Francisco Lesmes

Personal information
- Full name: Francisco Lesmes Bobed
- Date of birth: 4 March 1924
- Place of birth: Ceuta, Spain
- Date of death: 11 August 2005 (aged 81)
- Position: Defender

Youth career
- Imperio de Ceuta
- África Ceutí

Senior career*
- Years: Team / Apps / (Gls)
- 1943–1947: SD Ceuta / 35 / (4)
- 1947–1949: Granada / 50 / (1)
- 1949–1961: Valladolid / 279 / (2)
- Total:  / 364 / (7)

International career
- 1954: Spain / 1 / (0)

Managerial career
- 1961–1962: Valladolid
- 1963–1964: Valladolid

= Francisco Lesmes =

Spanish footballer

Francisco Lesmes Bobed (4 March 1924 – 11 August 2005) was a Spanish footballer who played as a defender.

==Club career==
Born in Ceuta, Lesmes started out as a senior at SD Ceuta and Granada CF, signing with Real Valladolid in 1949 and going on to play the remainder of his career with the Castile and León side. Eleven of his 12 seasons were spent in La Liga.

Lesmes retired in 1961 at the age of 37, appearing in 316 competitive matches with his main club and scoring three goals. As he was still part of the squad in 1960–61 he started working as a manager with the team, being in charge for seven games (four wins) as the campaign ended in top-tier relegation.

Lesmes also managed Valladolid in 1963–64, meeting the same fate.
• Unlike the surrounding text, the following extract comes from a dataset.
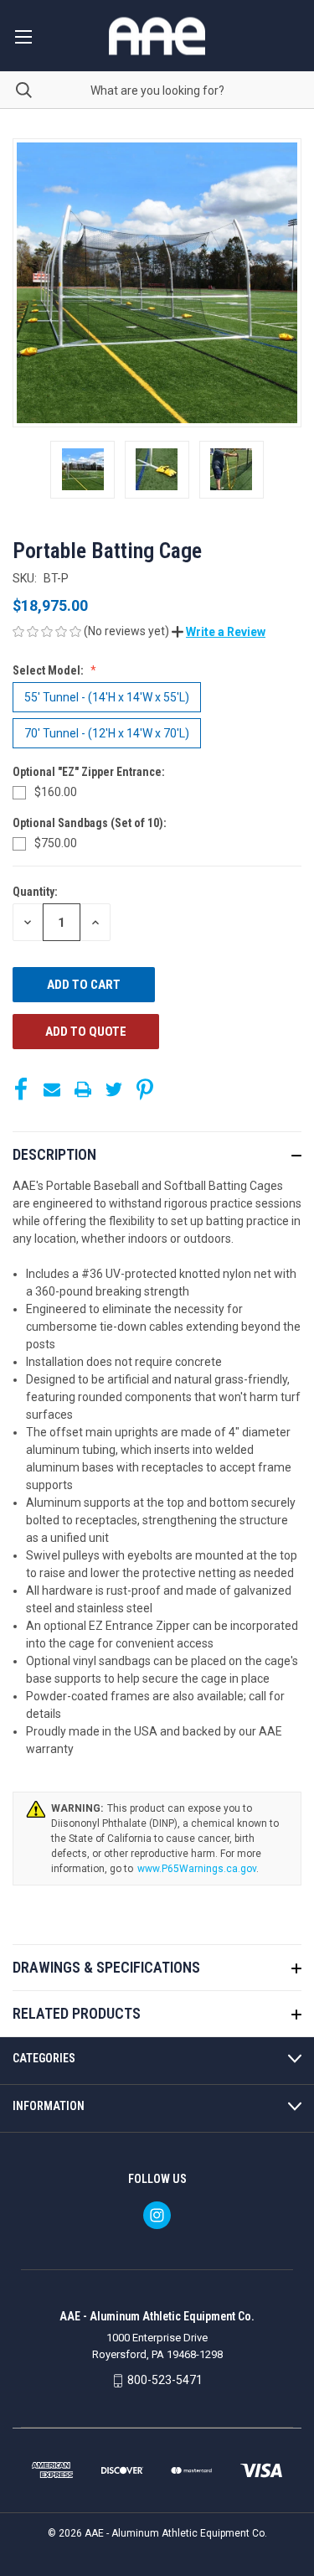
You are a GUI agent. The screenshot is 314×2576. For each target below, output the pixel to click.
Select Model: (49, 670)
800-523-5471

He was in charge of the Estadio Nuevo José Zorrilla stadium's maintenance from 1988 to 1996.

==International career==
On 6 January 1954, Lesmes earned his only cap with the Spain national team, in a 4–1 home victory against Turkey for the 1954 FIFA World Cup qualifiers.

==Personal life and death==
Lesmes' younger brother, Rafael, was also a footballer and a defender. Often referred to as Lesmes II as he played in Valladolid with his sibling for four seasons, he represented mainly Real Madrid and was also an international.

Francisco, also known as Paco during his playing days, died on 11 August 2005 at the age of 81.